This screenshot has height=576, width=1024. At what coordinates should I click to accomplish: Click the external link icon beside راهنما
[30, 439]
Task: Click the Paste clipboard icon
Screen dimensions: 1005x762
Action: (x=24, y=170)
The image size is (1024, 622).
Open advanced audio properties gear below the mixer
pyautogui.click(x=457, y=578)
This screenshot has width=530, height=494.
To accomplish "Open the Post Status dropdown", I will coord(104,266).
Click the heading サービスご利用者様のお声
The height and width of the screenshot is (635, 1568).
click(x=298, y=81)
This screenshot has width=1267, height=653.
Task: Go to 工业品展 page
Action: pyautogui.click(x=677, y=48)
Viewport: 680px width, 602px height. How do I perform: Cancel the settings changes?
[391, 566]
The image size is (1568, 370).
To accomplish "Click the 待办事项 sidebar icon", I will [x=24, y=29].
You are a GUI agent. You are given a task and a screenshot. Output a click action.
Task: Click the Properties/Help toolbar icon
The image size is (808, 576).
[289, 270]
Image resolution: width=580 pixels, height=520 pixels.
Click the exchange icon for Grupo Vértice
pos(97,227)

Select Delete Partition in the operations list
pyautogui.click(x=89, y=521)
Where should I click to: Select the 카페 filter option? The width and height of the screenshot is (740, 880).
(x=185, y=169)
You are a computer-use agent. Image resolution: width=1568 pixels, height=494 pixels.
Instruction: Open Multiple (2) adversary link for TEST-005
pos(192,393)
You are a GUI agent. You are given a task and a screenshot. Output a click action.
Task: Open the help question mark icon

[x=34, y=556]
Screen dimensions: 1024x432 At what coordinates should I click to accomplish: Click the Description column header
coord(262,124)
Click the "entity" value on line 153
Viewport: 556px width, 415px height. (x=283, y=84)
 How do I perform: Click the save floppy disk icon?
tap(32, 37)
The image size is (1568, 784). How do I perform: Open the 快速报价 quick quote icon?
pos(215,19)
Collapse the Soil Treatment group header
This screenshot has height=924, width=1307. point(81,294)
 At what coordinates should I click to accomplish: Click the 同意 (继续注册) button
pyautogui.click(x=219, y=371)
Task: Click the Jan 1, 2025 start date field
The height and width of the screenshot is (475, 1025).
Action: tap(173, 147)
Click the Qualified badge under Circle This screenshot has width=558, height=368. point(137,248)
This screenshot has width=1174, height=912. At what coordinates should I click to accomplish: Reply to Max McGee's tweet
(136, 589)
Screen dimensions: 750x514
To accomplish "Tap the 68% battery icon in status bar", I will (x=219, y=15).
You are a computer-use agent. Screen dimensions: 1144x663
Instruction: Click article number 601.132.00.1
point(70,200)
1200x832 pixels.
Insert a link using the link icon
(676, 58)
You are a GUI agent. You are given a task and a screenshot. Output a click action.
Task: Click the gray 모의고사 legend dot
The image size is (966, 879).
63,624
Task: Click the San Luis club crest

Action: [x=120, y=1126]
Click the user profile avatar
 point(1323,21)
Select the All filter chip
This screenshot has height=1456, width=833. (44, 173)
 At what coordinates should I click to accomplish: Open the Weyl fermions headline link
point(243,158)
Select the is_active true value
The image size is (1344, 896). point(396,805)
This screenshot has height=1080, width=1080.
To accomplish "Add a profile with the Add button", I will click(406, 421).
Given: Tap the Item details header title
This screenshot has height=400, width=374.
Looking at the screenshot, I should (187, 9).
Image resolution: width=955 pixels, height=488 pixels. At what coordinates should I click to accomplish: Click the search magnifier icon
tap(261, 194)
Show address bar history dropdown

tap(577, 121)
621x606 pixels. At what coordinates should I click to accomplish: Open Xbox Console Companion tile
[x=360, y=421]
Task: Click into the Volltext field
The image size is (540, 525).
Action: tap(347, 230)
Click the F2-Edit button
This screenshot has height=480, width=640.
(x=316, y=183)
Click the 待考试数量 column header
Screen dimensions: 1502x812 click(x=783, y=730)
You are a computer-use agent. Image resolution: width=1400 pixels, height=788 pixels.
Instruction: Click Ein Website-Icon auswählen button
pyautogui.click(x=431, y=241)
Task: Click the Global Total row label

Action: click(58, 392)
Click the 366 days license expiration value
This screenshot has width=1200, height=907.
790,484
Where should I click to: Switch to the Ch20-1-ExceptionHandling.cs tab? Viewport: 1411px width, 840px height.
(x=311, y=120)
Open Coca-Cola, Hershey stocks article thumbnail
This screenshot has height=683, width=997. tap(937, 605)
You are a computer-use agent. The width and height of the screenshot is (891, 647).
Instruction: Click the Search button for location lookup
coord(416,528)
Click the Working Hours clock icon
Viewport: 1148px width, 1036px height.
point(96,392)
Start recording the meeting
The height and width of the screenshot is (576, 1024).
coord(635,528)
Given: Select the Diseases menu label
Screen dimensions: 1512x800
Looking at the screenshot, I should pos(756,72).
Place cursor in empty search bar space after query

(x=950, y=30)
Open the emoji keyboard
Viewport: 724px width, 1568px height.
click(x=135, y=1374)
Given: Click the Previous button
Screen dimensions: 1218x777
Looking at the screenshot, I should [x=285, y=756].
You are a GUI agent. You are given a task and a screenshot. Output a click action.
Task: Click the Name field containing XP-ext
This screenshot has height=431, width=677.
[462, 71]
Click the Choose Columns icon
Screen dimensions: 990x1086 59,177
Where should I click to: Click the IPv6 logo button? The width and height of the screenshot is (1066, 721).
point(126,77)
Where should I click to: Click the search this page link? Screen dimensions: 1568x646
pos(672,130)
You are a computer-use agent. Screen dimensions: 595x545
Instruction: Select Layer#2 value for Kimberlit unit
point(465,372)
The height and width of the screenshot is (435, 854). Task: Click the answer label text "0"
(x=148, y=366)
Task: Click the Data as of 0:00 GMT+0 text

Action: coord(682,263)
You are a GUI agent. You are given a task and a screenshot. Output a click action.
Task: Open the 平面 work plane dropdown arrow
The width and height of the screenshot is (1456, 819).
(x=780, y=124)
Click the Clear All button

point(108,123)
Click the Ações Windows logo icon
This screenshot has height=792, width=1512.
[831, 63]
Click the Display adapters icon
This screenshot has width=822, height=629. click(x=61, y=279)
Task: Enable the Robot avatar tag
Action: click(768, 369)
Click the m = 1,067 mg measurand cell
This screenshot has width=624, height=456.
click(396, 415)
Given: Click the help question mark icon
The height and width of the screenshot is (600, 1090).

■ **Description of the task**
The exact lines of the material above starting at the one that contains "The image size is (808, 576)." and ending at the one that contains "Click the Qualified" are what to retype; leave out everything else.

■ **Result for this exercise**
The image size is (808, 576).
[289, 270]
Image resolution: width=580 pixels, height=520 pixels.
Click the exchange icon for Grupo Vértice
pos(97,227)

Select Delete Partition in the operations list
pyautogui.click(x=89, y=521)
Where should I click to: Select the 카페 filter option? The width and height of the screenshot is (740, 880).
(x=185, y=169)
You are a computer-use agent. Image resolution: width=1568 pixels, height=494 pixels.
Instruction: Open Multiple (2) adversary link for TEST-005
pos(192,393)
You are a GUI agent. You are given a task and a screenshot. Output a click action.
Task: Open the help question mark icon

[x=34, y=556]
Screen dimensions: 1024x432 At what coordinates should I click to accomplish: Click the Description column header
coord(262,124)
Click the "entity" value on line 153
Viewport: 556px width, 415px height. (x=283, y=84)
 How do I perform: Click the save floppy disk icon?
tap(32, 37)
The image size is (1568, 784). How do I perform: Open the 快速报价 quick quote icon?
pos(215,19)
Collapse the Soil Treatment group header
This screenshot has height=924, width=1307. point(81,294)
 At what coordinates should I click to accomplish: Click the 同意 (继续注册) button
pyautogui.click(x=219, y=371)
Task: Click the Jan 1, 2025 start date field
The height and width of the screenshot is (475, 1025).
Action: tap(173, 147)
Click the Qualified badge under Circle This screenshot has width=558, height=368. point(137,248)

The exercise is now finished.